*Description of the task:* The response must be a precise copy of the records that follow.

....................

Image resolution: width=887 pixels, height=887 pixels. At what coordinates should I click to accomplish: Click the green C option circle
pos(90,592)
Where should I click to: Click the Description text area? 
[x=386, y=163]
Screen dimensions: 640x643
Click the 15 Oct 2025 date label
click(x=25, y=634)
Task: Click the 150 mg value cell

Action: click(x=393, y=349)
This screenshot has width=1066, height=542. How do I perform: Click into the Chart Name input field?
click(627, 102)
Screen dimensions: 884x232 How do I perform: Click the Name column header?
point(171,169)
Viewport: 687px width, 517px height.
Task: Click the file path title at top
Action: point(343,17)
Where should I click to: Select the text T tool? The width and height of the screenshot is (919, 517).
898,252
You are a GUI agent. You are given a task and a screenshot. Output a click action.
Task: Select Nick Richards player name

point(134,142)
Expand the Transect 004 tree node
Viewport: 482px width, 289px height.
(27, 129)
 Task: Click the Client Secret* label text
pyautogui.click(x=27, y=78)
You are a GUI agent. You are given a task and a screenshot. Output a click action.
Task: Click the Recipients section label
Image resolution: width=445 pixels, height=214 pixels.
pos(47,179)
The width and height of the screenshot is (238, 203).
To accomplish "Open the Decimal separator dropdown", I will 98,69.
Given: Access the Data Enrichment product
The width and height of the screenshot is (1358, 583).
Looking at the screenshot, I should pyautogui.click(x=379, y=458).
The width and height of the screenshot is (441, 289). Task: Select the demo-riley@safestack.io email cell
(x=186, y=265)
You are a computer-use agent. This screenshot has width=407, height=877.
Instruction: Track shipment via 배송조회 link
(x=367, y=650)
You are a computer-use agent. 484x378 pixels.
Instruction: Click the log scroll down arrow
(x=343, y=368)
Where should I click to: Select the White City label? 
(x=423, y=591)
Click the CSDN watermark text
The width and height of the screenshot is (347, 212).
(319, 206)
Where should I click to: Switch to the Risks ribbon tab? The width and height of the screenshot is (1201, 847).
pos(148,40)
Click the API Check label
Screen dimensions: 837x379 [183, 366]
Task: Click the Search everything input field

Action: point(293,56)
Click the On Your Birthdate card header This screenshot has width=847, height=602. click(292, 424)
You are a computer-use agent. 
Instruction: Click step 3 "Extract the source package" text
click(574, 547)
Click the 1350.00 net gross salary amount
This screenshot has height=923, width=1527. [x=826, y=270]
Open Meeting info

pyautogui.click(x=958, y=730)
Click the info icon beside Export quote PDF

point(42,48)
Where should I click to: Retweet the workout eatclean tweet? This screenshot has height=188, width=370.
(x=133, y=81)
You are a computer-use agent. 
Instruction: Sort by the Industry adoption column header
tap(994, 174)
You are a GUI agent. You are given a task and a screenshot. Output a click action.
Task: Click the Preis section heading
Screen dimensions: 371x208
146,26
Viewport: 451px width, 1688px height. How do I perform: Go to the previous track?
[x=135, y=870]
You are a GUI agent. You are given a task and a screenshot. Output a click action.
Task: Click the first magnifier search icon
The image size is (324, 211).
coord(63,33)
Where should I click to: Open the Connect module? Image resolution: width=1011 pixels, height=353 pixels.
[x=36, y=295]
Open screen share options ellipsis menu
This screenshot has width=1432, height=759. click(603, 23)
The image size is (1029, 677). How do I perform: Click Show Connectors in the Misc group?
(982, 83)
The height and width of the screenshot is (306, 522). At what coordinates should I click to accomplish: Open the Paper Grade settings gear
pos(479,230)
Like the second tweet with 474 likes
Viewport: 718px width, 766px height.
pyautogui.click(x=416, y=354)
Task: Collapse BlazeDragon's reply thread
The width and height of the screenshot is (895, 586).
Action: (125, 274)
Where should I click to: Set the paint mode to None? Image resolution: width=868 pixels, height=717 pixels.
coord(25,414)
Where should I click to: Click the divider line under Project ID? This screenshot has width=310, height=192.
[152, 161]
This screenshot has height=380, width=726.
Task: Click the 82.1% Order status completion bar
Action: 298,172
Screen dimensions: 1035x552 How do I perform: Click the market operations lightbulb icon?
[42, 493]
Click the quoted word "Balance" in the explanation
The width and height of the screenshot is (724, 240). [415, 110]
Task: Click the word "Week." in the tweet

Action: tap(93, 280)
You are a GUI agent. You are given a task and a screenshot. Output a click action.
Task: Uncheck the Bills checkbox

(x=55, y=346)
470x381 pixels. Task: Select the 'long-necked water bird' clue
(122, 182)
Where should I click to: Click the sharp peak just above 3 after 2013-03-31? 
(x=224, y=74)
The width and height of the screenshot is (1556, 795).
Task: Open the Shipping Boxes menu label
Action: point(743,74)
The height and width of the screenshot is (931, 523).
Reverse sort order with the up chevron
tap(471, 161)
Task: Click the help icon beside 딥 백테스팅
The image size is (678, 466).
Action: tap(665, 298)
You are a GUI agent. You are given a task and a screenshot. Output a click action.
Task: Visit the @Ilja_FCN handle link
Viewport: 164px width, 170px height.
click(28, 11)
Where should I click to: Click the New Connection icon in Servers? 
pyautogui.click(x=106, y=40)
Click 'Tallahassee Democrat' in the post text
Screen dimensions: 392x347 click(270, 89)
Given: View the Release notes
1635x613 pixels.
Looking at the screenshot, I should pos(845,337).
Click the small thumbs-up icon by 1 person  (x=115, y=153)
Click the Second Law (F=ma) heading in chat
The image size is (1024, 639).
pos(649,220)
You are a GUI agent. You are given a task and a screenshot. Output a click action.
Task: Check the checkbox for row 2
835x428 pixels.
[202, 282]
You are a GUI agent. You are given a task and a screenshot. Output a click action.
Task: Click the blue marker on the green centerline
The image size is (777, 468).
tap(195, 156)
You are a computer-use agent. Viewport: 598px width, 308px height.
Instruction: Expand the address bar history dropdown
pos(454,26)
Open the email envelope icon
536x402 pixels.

....................

*Answer to this exercise:*
Image resolution: width=887 pixels, height=887 pixels. At what coordinates should I click to accomplish: Click the green C option circle
pos(90,592)
Where should I click to: Click the Description text area? 
[x=386, y=163]
Screen dimensions: 640x643
Click the 15 Oct 2025 date label
click(x=25, y=634)
Task: Click the 150 mg value cell

Action: click(x=393, y=349)
This screenshot has width=1066, height=542. How do I perform: Click into the Chart Name input field?
click(627, 102)
Screen dimensions: 884x232 How do I perform: Click the Name column header?
point(171,169)
Viewport: 687px width, 517px height.
Task: Click the file path title at top
Action: point(343,17)
Where should I click to: Select the text T tool? The width and height of the screenshot is (919, 517).
898,252
You are a GUI agent. You are given a task and a screenshot. Output a click action.
Task: Select Nick Richards player name

point(134,142)
Expand the Transect 004 tree node
Viewport: 482px width, 289px height.
(27, 129)
 Task: Click the Client Secret* label text
pyautogui.click(x=27, y=78)
You are a GUI agent. You are given a task and a screenshot. Output a click action.
Task: Click the Recipients section label
Image resolution: width=445 pixels, height=214 pixels.
pos(47,179)
The width and height of the screenshot is (238, 203).
To accomplish "Open the Decimal separator dropdown", I will 98,69.
Given: Access the Data Enrichment product
The width and height of the screenshot is (1358, 583).
Looking at the screenshot, I should pyautogui.click(x=379, y=458).
The width and height of the screenshot is (441, 289). Task: Select the demo-riley@safestack.io email cell
(x=186, y=265)
You are a computer-use agent. This screenshot has width=407, height=877.
Instruction: Track shipment via 배송조회 link
(x=367, y=650)
You are a computer-use agent. 484x378 pixels.
Instruction: Click the log scroll down arrow
(x=343, y=368)
Where should I click to: Select the White City label? 
(x=423, y=591)
Click the CSDN watermark text
The width and height of the screenshot is (347, 212).
(319, 206)
Where should I click to: Switch to the Risks ribbon tab? The width and height of the screenshot is (1201, 847).
pos(148,40)
Click the API Check label
Screen dimensions: 837x379 [183, 366]
Task: Click the Search everything input field

Action: point(293,56)
Click the On Your Birthdate card header This screenshot has width=847, height=602. click(292, 424)
You are a computer-use agent. 
Instruction: Click step 3 "Extract the source package" text
click(574, 547)
Click the 1350.00 net gross salary amount
This screenshot has height=923, width=1527. [x=826, y=270]
Open Meeting info

pyautogui.click(x=958, y=730)
Click the info icon beside Export quote PDF

point(42,48)
Where should I click to: Retweet the workout eatclean tweet? This screenshot has height=188, width=370.
(x=133, y=81)
You are a computer-use agent. 
Instruction: Sort by the Industry adoption column header
tap(994, 174)
You are a GUI agent. You are given a task and a screenshot. Output a click action.
Task: Click the Preis section heading
Screen dimensions: 371x208
146,26
Viewport: 451px width, 1688px height. How do I perform: Go to the previous track?
[x=135, y=870]
You are a GUI agent. You are given a task and a screenshot. Output a click action.
Task: Click the first magnifier search icon
The image size is (324, 211).
coord(63,33)
Where should I click to: Open the Connect module? Image resolution: width=1011 pixels, height=353 pixels.
[x=36, y=295]
Open screen share options ellipsis menu
This screenshot has width=1432, height=759. click(603, 23)
The image size is (1029, 677). How do I perform: Click Show Connectors in the Misc group?
(982, 83)
The height and width of the screenshot is (306, 522). At what coordinates should I click to accomplish: Open the Paper Grade settings gear
pos(479,230)
Like the second tweet with 474 likes
Viewport: 718px width, 766px height.
pyautogui.click(x=416, y=354)
Task: Collapse BlazeDragon's reply thread
The width and height of the screenshot is (895, 586).
Action: (125, 274)
Where should I click to: Set the paint mode to None? Image resolution: width=868 pixels, height=717 pixels.
coord(25,414)
Where should I click to: Click the divider line under Project ID? This screenshot has width=310, height=192.
[152, 161]
This screenshot has height=380, width=726.
Task: Click the 82.1% Order status completion bar
Action: 298,172
Screen dimensions: 1035x552 How do I perform: Click the market operations lightbulb icon?
[42, 493]
Click the quoted word "Balance" in the explanation
The width and height of the screenshot is (724, 240). [415, 110]
Task: Click the word "Week." in the tweet

Action: tap(93, 280)
You are a GUI agent. You are given a task and a screenshot. Output a click action.
Task: Uncheck the Bills checkbox

(x=55, y=346)
470x381 pixels. Task: Select the 'long-necked water bird' clue
(122, 182)
Where should I click to: Click the sharp peak just above 3 after 2013-03-31? 
(x=224, y=74)
The width and height of the screenshot is (1556, 795).
Task: Open the Shipping Boxes menu label
Action: point(743,74)
The height and width of the screenshot is (931, 523).
Reverse sort order with the up chevron
tap(471, 161)
Task: Click the help icon beside 딥 백테스팅
The image size is (678, 466).
Action: tap(665, 298)
You are a GUI agent. You are given a task and a screenshot. Output a click action.
Task: Visit the @Ilja_FCN handle link
Viewport: 164px width, 170px height.
click(28, 11)
Where should I click to: Click the New Connection icon in Servers? 
pyautogui.click(x=106, y=40)
Click 'Tallahassee Democrat' in the post text
Screen dimensions: 392x347 click(270, 89)
Given: View the Release notes
1635x613 pixels.
Looking at the screenshot, I should pos(845,337).
Click the small thumbs-up icon by 1 person  (x=115, y=153)
Click the Second Law (F=ma) heading in chat
The image size is (1024, 639).
pos(649,220)
You are a GUI agent. You are given a task and a screenshot. Output a click action.
Task: Check the checkbox for row 2
835x428 pixels.
[202, 282]
You are a GUI agent. You are given a task and a screenshot. Output a click action.
Task: Click the blue marker on the green centerline
The image size is (777, 468).
tap(195, 156)
You are a computer-use agent. Viewport: 598px width, 308px height.
Instruction: Expand the address bar history dropdown
pos(454,26)
Open the email envelope icon
536x402 pixels.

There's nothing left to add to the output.